------ GIVEN RECORDS ------

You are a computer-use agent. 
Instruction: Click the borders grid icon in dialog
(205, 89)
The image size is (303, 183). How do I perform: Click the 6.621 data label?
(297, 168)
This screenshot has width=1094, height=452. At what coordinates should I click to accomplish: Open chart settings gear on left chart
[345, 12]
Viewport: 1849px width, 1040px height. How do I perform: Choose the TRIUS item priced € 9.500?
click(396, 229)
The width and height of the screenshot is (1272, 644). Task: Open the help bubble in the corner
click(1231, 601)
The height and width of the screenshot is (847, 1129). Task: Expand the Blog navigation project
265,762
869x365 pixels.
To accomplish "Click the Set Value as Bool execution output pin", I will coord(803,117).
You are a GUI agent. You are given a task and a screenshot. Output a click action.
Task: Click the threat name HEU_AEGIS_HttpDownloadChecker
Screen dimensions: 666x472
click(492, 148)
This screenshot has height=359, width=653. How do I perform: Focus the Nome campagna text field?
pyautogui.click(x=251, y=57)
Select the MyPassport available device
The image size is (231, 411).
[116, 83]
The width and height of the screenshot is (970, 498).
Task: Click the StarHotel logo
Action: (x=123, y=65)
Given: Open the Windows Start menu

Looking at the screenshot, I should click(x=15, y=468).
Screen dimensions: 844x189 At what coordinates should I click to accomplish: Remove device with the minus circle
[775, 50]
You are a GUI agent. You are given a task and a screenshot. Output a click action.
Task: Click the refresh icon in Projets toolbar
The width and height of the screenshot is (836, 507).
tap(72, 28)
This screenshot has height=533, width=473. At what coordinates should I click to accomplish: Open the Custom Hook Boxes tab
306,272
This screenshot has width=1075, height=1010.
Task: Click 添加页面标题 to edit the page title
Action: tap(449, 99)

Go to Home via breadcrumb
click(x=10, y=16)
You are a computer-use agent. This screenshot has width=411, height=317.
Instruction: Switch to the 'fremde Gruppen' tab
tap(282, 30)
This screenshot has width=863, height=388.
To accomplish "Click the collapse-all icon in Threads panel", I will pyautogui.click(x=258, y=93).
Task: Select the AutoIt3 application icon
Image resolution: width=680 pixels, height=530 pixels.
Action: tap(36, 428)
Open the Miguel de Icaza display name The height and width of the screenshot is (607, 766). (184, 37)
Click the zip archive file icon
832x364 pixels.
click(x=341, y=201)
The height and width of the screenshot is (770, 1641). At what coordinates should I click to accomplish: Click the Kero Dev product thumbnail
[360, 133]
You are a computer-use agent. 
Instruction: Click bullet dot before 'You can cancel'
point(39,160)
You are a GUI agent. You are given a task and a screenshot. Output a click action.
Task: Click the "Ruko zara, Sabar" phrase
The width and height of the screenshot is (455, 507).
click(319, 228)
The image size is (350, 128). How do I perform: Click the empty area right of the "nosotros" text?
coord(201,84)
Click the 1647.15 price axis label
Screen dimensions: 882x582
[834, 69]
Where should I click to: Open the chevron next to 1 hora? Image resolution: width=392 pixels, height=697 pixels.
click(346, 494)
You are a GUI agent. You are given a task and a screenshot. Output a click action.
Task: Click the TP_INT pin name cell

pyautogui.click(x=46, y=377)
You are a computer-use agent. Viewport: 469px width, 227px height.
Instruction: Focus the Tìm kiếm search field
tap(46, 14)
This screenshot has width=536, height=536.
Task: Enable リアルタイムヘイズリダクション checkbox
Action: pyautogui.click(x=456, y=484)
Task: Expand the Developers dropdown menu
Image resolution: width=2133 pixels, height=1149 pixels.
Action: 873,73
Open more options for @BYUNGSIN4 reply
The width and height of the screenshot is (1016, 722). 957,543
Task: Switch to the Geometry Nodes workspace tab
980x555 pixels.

------

--- REQUIREMENT ---
Word for word, write out every line of the listing.

--- TASK ANSWER ---
You are a computer-use agent. 
Instruction: Click the borders grid icon in dialog
(205, 89)
The image size is (303, 183). How do I perform: Click the 6.621 data label?
(297, 168)
This screenshot has width=1094, height=452. At what coordinates should I click to accomplish: Open chart settings gear on left chart
[345, 12]
Viewport: 1849px width, 1040px height. How do I perform: Choose the TRIUS item priced € 9.500?
click(396, 229)
The width and height of the screenshot is (1272, 644). Task: Open the help bubble in the corner
click(1231, 601)
The height and width of the screenshot is (847, 1129). Task: Expand the Blog navigation project
265,762
869x365 pixels.
To accomplish "Click the Set Value as Bool execution output pin", I will coord(803,117).
You are a GUI agent. You are given a task and a screenshot. Output a click action.
Task: Click the threat name HEU_AEGIS_HttpDownloadChecker
Screen dimensions: 666x472
click(492, 148)
This screenshot has height=359, width=653. How do I perform: Focus the Nome campagna text field?
pyautogui.click(x=251, y=57)
Select the MyPassport available device
The image size is (231, 411).
[116, 83]
The width and height of the screenshot is (970, 498).
Task: Click the StarHotel logo
Action: (x=123, y=65)
Given: Open the Windows Start menu

Looking at the screenshot, I should click(x=15, y=468).
Screen dimensions: 844x189 At what coordinates should I click to accomplish: Remove device with the minus circle
[775, 50]
You are a GUI agent. You are given a task and a screenshot. Output a click action.
Task: Click the refresh icon in Projets toolbar
The width and height of the screenshot is (836, 507).
tap(72, 28)
This screenshot has height=533, width=473. At what coordinates should I click to accomplish: Open the Custom Hook Boxes tab
306,272
This screenshot has width=1075, height=1010.
Task: Click 添加页面标题 to edit the page title
Action: tap(449, 99)

Go to Home via breadcrumb
click(x=10, y=16)
You are a computer-use agent. This screenshot has width=411, height=317.
Instruction: Switch to the 'fremde Gruppen' tab
tap(282, 30)
This screenshot has width=863, height=388.
To accomplish "Click the collapse-all icon in Threads panel", I will pyautogui.click(x=258, y=93).
Task: Select the AutoIt3 application icon
Image resolution: width=680 pixels, height=530 pixels.
Action: tap(36, 428)
Open the Miguel de Icaza display name The height and width of the screenshot is (607, 766). (184, 37)
Click the zip archive file icon
832x364 pixels.
click(x=341, y=201)
The height and width of the screenshot is (770, 1641). At what coordinates should I click to accomplish: Click the Kero Dev product thumbnail
[360, 133]
You are a computer-use agent. 
Instruction: Click bullet dot before 'You can cancel'
point(39,160)
You are a GUI agent. You are given a task and a screenshot. Output a click action.
Task: Click the "Ruko zara, Sabar" phrase
The width and height of the screenshot is (455, 507).
click(319, 228)
The image size is (350, 128). How do I perform: Click the empty area right of the "nosotros" text?
coord(201,84)
Click the 1647.15 price axis label
Screen dimensions: 882x582
[834, 69]
Where should I click to: Open the chevron next to 1 hora? Image resolution: width=392 pixels, height=697 pixels.
click(346, 494)
You are a GUI agent. You are given a task and a screenshot. Output a click action.
Task: Click the TP_INT pin name cell

pyautogui.click(x=46, y=377)
You are a computer-use agent. Viewport: 469px width, 227px height.
Instruction: Focus the Tìm kiếm search field
tap(46, 14)
This screenshot has width=536, height=536.
Task: Enable リアルタイムヘイズリダクション checkbox
Action: pyautogui.click(x=456, y=484)
Task: Expand the Developers dropdown menu
Image resolution: width=2133 pixels, height=1149 pixels.
Action: 873,73
Open more options for @BYUNGSIN4 reply
The width and height of the screenshot is (1016, 722). 957,543
Task: Switch to the Geometry Nodes workspace tab
980x555 pixels.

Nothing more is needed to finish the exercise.